Swiss dancer (born 1971)

Sarah Ludi (1971) is a Swiss dancer who is based in Brussels and is best known for her work with the choreographers Anne Teresa De Keersmaeker / Rosas and Thomas Hauert / ZOO.

== Training ==
Sarah Ludi was born in Switzerland and grew up in Geneva. As a dancer, she was formed at the Ballet Junior de Genève, and by the Argentinian but in Geneva working choreographer Noemi Lapzeson.

==Collaboration with Anne Teresa De Keersmaeker / Rosas==
From Geneva she traveled to Paris and then to Brussels, where she joined the dance company Rosas of Anne Teresa De Keersmaeker.
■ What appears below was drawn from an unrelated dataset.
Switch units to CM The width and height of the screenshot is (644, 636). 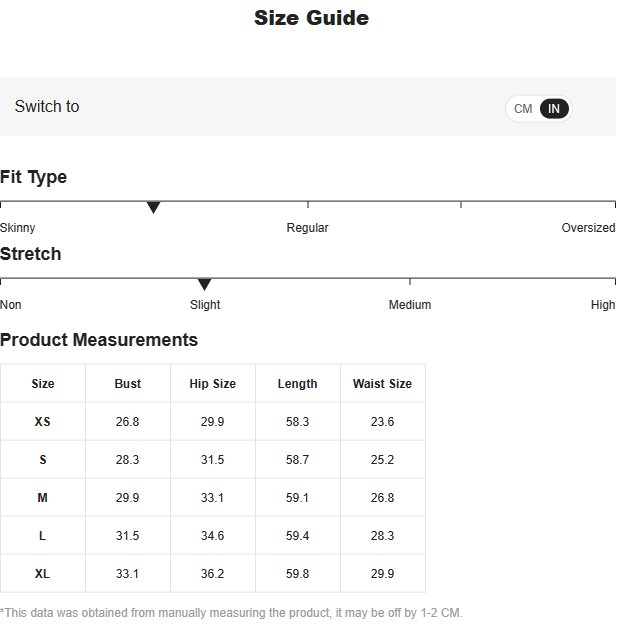pos(522,109)
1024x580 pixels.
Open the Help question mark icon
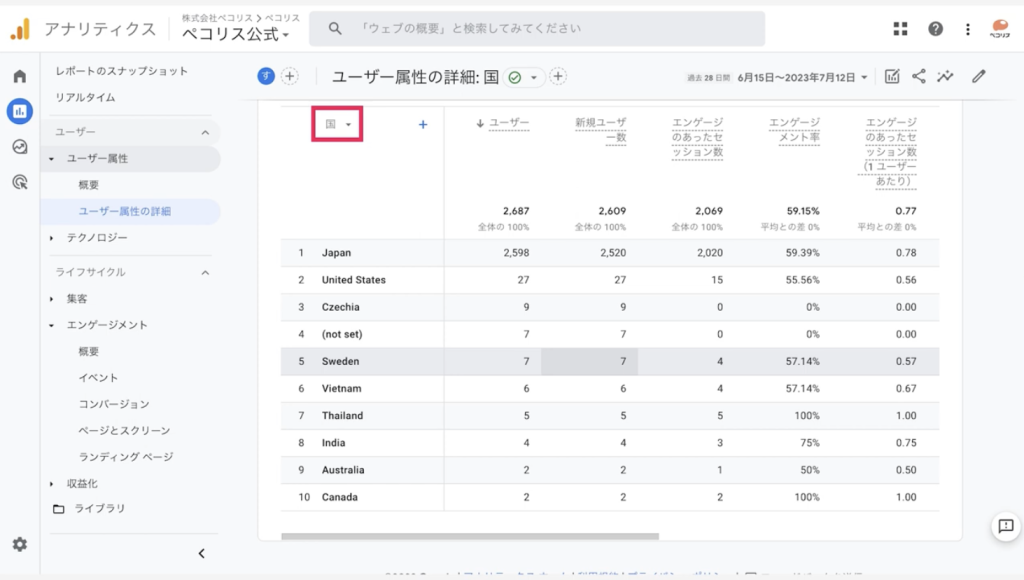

The first new Rosas production in which danced was Kinok (Anne Teresa De Keersmaeker / Rosas, 1994). After that, a handful of other new productions followed, plus the restagings of three older productions (including Rosas danst Rosas (Anne Teresa De Keersmaeker / Rosas, 1983).

==Collaboration with Thomas Hauert / ZOO==
From 1998 she also started dancing in productions of the dance company ZOO of the Swiss, but in Brussels residing choreographer Thomas Hauert. She has danced in eight of his choreographies, and is one of the core dancers of his company. At ZOO, Sarah Ludi was also artistic co-responsible for two other productions: More or less sad songs (Thomas Hauert, Martin Kilvady, Sara Ludi, Chrysa Parkinson, Samantha van Wissen and Mat Voorter / ZOO, 2005) and 5 (Thomas Hauert, Mark Lorimer, Sara Ludi, Samantha van Wissen and Mat Voorter / ZOO, 2003). With All Instruments (Sarah Ludi in collaboration with Laurent Blondiau, João Lobo and Yves Pezet, 2014) she also developed her own production.

== Collaboration with others ==
In the past few years Sarah Ludi has also collaborated on productions by other choreographers: Time Has Fallen Asleep in the Afternoon Sunshine (2010) by Mette Edvardsen / Athome and Gerhard Richter, une pièce pour le théâtre (2017) by Mårten Spångberg. She can also be seen in some dance films by Thierry De Mey, Yves Pezet and Boris Van der Avoort.

== Teacher Alexander Technique ==
In 2006, Sarah Ludi discovered the Alexander Technique, a practical (self-help) method that has the purpose of moving effortlessly and freely. She began studying Alexander Technique by following the teacher training at the Leuven-based Alexander Technique Center. Currently, she teaches herself Alexander Technique, in conjunction with her activities as a dancer.

==Productions==
Own work:
- Continuum (Brice Leroux and Sarah Ludi, 1999)
- 5 (Thomas Hauert, Mark Lorimer, Sara Ludi, Samantha van Wissen and Mat Voorter / ZOO, 2003)
- More or less sad songs (Thomas Hauert, Martin Kilvady, Sara Ludi, Chrysa Parkinson, Samantha van Wissen and Mat Voorter / ZOO, 2005)
- All Instruments (Sarah Ludi, in collaboration with Laurent Blondiau, João Lobo and Yves Pezet / ZOO, 2014)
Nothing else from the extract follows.